Mark Alexander Lever is a microbial ecologist and biogeochemist who studies the role of microorganisms in the global carbon cycle. He is a professor of biogeochemistry and geobiology at the Marine Science Institute of the University of Texas at Austin.

==Biography==
Mark A. Lever earned his MA in Marine Biology at the Boston University Marine Program at Woods Hole in 2002 and his PhD in Marine Sciences at the University of North Carolina, Chapel Hill in 2008. He worked as a postdoctoral scientist at Aarhus University from 2009 to 2014, and was a faculty member at ETH Zurich from 2014 to 2022, before joining the University of Texas at Austin. Lever was a member of the Deep Life Scientific Steering Committee and Synthesis Group 2019 for the Deep Carbon Observatory, and vice-chair of the European Cooperation of Science and Technology network "COST", and is an associate editor for Frontiers in Microbiology.

In his research, Mark A. Lever investigates the factors that determine the production, fate, and storage of organic carbon in aquatic sediments and in the Earth's crust.
 In 2013 he discovered that microbes survive deep in the oceanic crust by living off of chemical energy released by water-rock reactions. In addition, his research group is investigating the impact of macrofaunal bioturbation on microbial community structure and the sedimentary carbon cycle, the ecological and physiological strategies of microbial life inhabiting long-term energy-limited environments, and the potential for sediments to serve as genetic archives of past environmental change.

- **Material provided**
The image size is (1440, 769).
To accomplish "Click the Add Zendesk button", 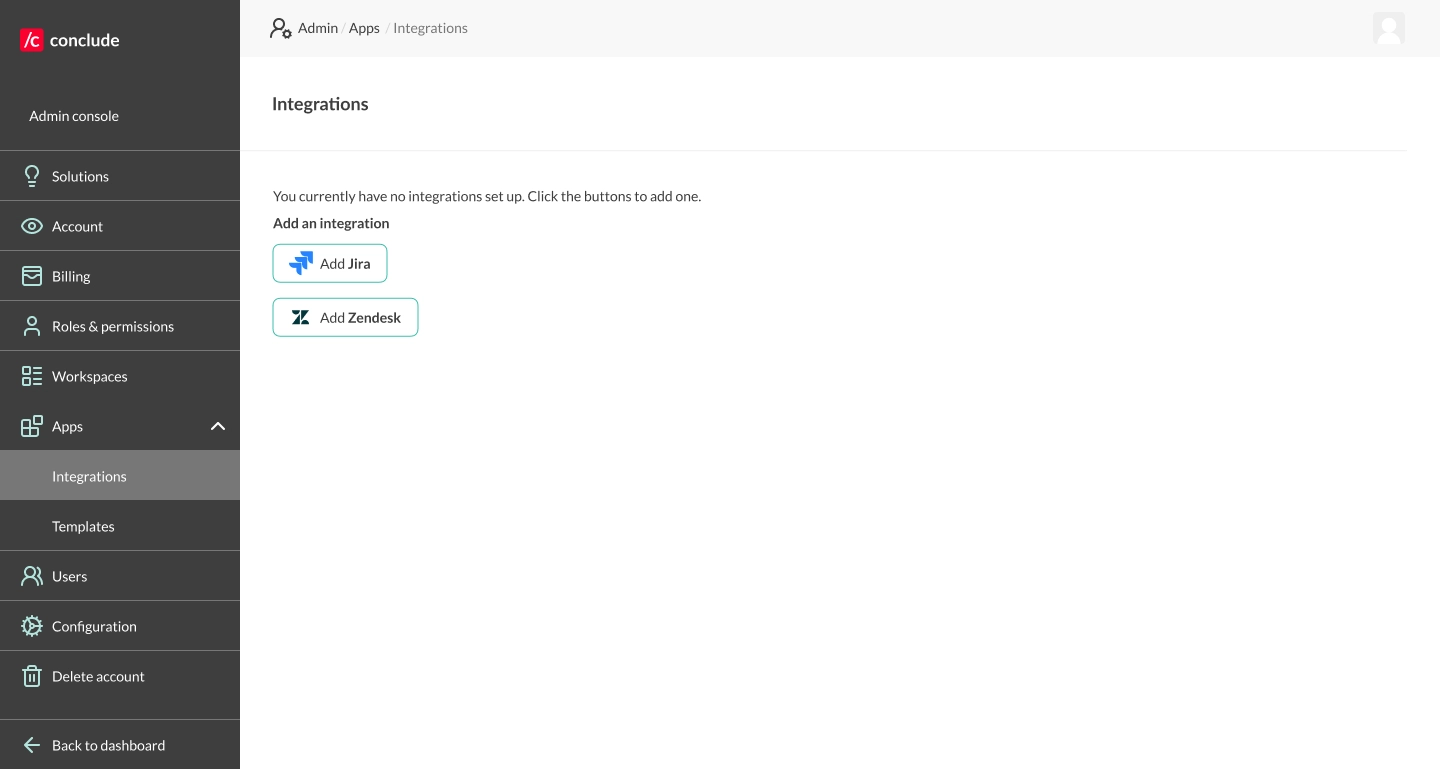I will click(x=345, y=317).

- **Tasks to complete**
a) Answer the following from the text on Mark Alexander Lever:
(i) At which institute is he a professor of biogeochemistry and geobiology?
(ii) In what year did he earn his PhD in Marine Sciences?
(iii) What did he discover in 2013?
b) In the text on Mark Alexander Lever, rewrite the part that opens with the words containing "In his research, Mark" and closes with "past environmental change.", swapping "bioturbation" for "burrowing".
Use only the text on Mark Alexander Lever to answer.

- **Outputs for the tasks**
a)
(i) The Marine Science Institute of the University of Texas at Austin.
(ii) 2008.
(iii) He discovered that microbes survive deep in the oceanic crust by living off of chemical energy released by water-rock reactions.

b)
In his research, Mark A. Lever investigates the factors that determine the production, fate, and storage of organic carbon in aquatic sediments and in the Earth's crust.
 In 2013 he discovered that microbes survive deep in the oceanic crust by living off of chemical energy released by water-rock reactions. In addition, his research group is investigating the impact of macrofaunal burrowing on microbial community structure and the sedimentary carbon cycle, the ecological and physiological strategies of microbial life inhabiting long-term energy-limited environments, and the potential for sediments to serve as genetic archives of past environmental change.